Jan Semmelink

Jan Semmelink
Jan Semmelink
Geboren 8 juni 1837
Zutphen
Overleden 7 augustus 1912
Den Haag
Land/zijde Nederland
Onderdeel Indische leger
Rang Officier van gezondheid der Tweede Klasse
Onderscheidingen Militaire Willems-Orde

Jan Semmelink (Zutphen, 8 juni 1837Den Haag, 7 augustus 1912) was een Nederlands dirigerend officier van gezondheid tweede klasse van het Indische leger en ridder in de Militaire Willems-Orde[1].

Loopbaan[bewerken | brontekst bewerken]

Semmelink volgde de Rijkskweekschool voor Militaire Geneeskundigen (vanaf 1855) en werd in 1859 benoemd tot officier van gezondheid derde klasse bij het personeel van de geneeskundige dienst in Oost-Indië. Hij vertrok op 2 oktober van dat jaar per Zephir naar Oost-Indië, waar hij in april 1860 bij het groot militair hospitaal te Amboina werd geplaatst. In de maanden september, oktober, november en december 1860 nam hij deel aan de expeditie van de zee- en landmacht naar de kust van Ceram. Hij werd voor zijn verrichtingen aldaar bij Koninklijk Besluit van 3 oktober 1861 nummer 82 benoemd tot ridder in de Militaire Willems-Orde: tot beloning van diegenen van de zee- en landmacht in Nederlands-Indië die zich hebben onderscheiden bij de expeditie op de Zuid- en Noordkust van Ceram in de maanden september-december 1860.[2] Semmelink werd in september 1861 overgeplaatst bij de civiele en militaire geneeskundige dienst te Larentuka en werd op 30 november 1863 bevorderd tot officier van gezondheid der tweede klasse, ter beschikking gesteld te Batavia. Hij werd vervolgens overgeplaatst van de geneeskundige dienst te Beroeki naar de geneeskundige dienst in de Zuider- en Oosterafdeling van Borneo in oktober 1865.

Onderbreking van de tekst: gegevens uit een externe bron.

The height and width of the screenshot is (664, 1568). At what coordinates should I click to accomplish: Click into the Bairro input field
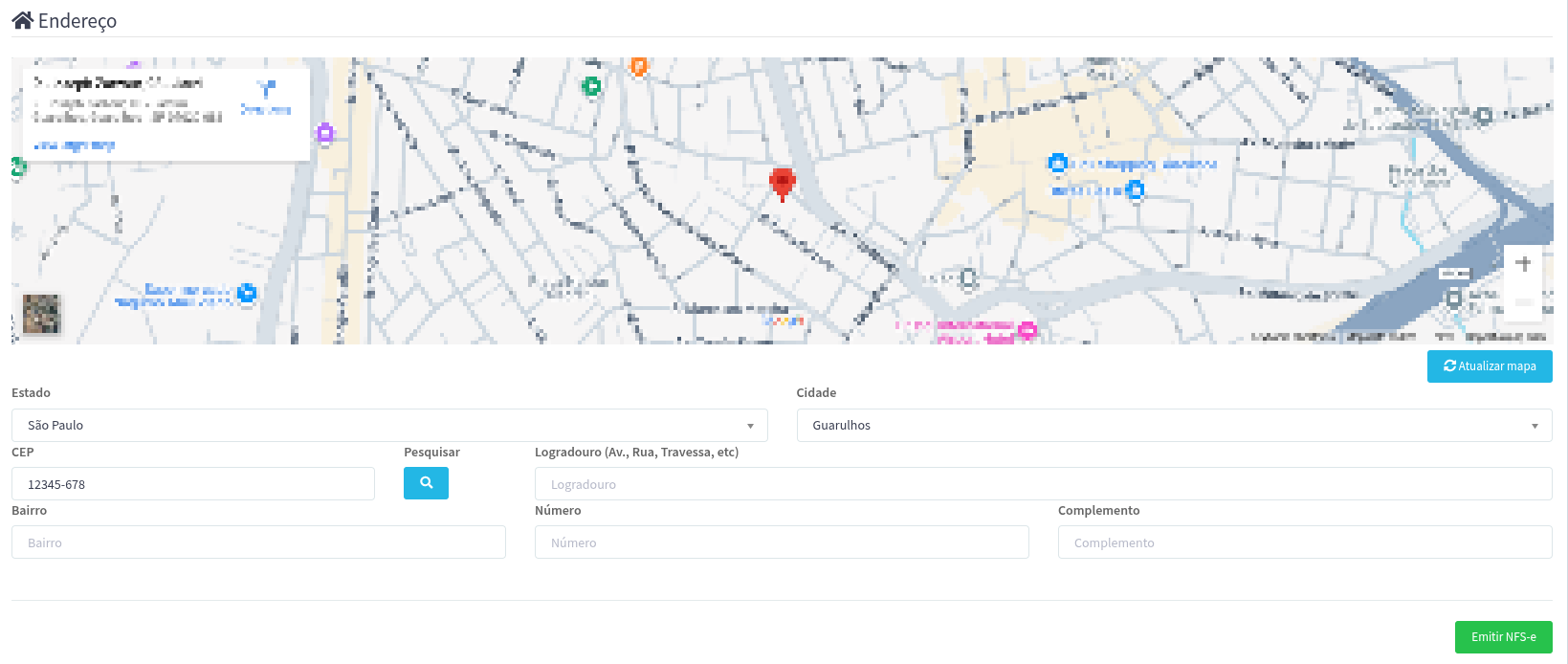coord(258,542)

Semmelink werd in juli 1869 in het garnizoen te Wonosobo geplaatst, benoemd tot officier van gezondheid eerste klasse en verkreeg een tweejarig verlof naar Nederland. Hij nam in 1873 deel aan de eerste expeditie naar Atjeh en was dus gerechtigd tot het dragen van het Ereteken voor Belangrijke Krijgsbedrijven met de gesp Atjeh 1873-1874 (en de Atjeh-medaille). Hij schreef in deze tijd een gedeelte van het boek Voeding van zuigelingen door Van der Stok (1877). In april 1878 verkreeg hij wegens ziekte een tweejarig verlof naar Nederland en aldaar ontving hij een zilveren medaille, ingesteld bij Koninklijk Besluit van 5 mei 1877, als blijk van erkentelijkheid en goedkeuring wegens door hem betoonde belangstelling in de rijksverzamelingen van wetenschap en kunst, door het aanbieden van belangrijke geschenken aan het Rijksmuseum van Oudheden, het Rijks Etnografisch Museum of het Rijksmuseum van Natuurlijke Historie, allen in Leiden.[3] Semmelink vertrok in oktober 1880 terug naar Batavia met het stoomschip Conrad, waar hij geplaatst werd bij de geneeskundige dienst van de Molukse eilanden, bevorderd tot dirigerend officier van gezondheid tweede klasse (november 1880) en in december van genoemd jaar overgeplaatst werd naar Soerabaja. Het jaar daarop werd hij overgeplaatst naar Batavia en in december 1883 eervol ontslagen uit de dienst wegens volbrachte diensttijd. Hij vertrok datzelfde jaar terug naar Nederland met de Prins Frederik, vestigde zich te Den Haag, werd aldaar lid van het Koninklijk Instituut voor de Taal- Land- en Volkenkunde van Nederlands-Indië (1883) en vestigde zich als arts. Hij overleed in 1912 en werd begraven op Nieuw Eik en Duinen. Semmelink publiceerde in 1885 een artikel over de De geschiedenis der cholera in Oost-Indië vóór 1817. Tijdens zijn werk in Nederlands-Indië verzamelde hij het nodige levend materiaal. Veel hiervan kwam in Nederlandse Musea terecht. Er werden twee diersoorten naar hem vernoemd: de Oliva semmelinki, een soort zeeslak behorende bij de Olividae en de Palaemon semmelinki, een soort garnaal behorende bij de Palaemonidae.